My heart tells me not to hate her, that it is a sin. My head, however, tells me that I do not care. Our lives are predetermined by God. He has seen all of this already, he knows all of it already. So why should I not hate her? God knows that I do. Denying my feelings would be lying to God.

I may be hanging for perjury, but God knows I am no liar.

If I could see one last thing in my dying breath, it would be Martha Sprague hanging next to me. When Mother gives another shrieking, choking sob and squeezes me a little tighter, I change my mind.

I don't want her to hang.

I want her to burn.


That night, long after my family is forcefully removed from the premises, I receive another visitor entirely by surprise. He does not come into jailhouse, however, so I think that I must not be allowed visitors anymore. A proven witch can only expect so much courtesy, even in her final hours.

It is Samuel Preston who comes to me late in the night, standing outside my barred window. He must have snuck out of his house, for I cannot imagine his mother and father allowing him to visit a treasonous devil whorshipper convicted of witchcraft.

"What are you doing here," I ask, whispering so I won't be heard.
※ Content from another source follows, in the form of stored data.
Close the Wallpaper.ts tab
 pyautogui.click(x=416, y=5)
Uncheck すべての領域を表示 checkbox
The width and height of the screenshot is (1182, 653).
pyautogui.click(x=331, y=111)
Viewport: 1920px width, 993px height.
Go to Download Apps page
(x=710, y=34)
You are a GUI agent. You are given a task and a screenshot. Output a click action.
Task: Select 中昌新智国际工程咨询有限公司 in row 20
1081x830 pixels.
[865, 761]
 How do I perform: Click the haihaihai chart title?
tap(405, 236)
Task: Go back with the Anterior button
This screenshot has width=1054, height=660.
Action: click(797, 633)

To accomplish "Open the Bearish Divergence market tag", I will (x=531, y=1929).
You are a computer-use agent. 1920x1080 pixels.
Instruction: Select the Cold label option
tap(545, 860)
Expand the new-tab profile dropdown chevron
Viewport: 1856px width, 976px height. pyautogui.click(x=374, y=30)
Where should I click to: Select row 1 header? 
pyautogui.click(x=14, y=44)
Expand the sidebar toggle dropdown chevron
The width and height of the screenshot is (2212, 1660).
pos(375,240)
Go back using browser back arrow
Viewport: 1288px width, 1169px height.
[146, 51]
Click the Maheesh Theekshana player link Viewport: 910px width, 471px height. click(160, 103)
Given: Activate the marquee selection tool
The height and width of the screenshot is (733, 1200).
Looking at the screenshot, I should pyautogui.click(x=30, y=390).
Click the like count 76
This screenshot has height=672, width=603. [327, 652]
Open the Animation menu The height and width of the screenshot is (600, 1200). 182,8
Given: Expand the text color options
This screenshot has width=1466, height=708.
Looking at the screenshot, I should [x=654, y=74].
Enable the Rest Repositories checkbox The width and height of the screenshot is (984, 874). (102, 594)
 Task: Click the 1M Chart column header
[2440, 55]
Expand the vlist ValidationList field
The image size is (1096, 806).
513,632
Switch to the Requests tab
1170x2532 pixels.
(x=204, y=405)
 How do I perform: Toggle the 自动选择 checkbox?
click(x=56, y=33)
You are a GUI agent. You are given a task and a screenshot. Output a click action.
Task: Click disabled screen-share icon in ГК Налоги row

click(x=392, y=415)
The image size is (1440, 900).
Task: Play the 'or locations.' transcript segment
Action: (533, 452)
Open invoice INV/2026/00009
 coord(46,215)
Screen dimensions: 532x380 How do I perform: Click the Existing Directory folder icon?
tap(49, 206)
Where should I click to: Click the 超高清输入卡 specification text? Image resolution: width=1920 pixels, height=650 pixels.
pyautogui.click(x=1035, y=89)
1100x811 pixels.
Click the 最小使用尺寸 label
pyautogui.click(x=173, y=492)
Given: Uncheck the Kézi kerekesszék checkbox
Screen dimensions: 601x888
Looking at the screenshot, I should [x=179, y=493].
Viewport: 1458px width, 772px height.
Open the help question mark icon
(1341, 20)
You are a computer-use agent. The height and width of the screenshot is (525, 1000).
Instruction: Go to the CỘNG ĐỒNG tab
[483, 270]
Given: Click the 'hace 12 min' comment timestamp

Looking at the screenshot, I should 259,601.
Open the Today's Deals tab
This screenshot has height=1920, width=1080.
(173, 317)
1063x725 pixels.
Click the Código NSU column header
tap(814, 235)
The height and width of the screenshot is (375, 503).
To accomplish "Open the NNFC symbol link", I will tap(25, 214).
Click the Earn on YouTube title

His handsome face is lit by moonlight, his sandy hair turned silver and shining. As beautiful as he looks, he Samuel does not look happy. The thought of him mourning my loss sends a shiver of bliss through my stomach, the first happiness I have felt in a very, very long time. "I came to see you," he says. "In case you had not heard."

"Heard what?"

He swallows and glances over his shoulder. Reaching through the iron bars, he offers his hand and I take it. "Your execution. It's set for dawn tomorrow morning. I thought you should know." A spike of terror stabs me in the heart like a wooden stake and I feel myself go pale. At my reaction, Samuel continues on quickly. "But don't lose hope, Sarah," he urges me. "Your family will testify for you and so will I. My parents too if I can convince them."

I swallow and nod my head numbly. "Your parents? Do they know I am innocent?"

"They believe so," he says weakly. "Of course, they cannot be sure. No one can..." Those last words are ominous. Their suggestion makes me sick to the stomach. I squeeze Samuel's hand, maybe too tightly.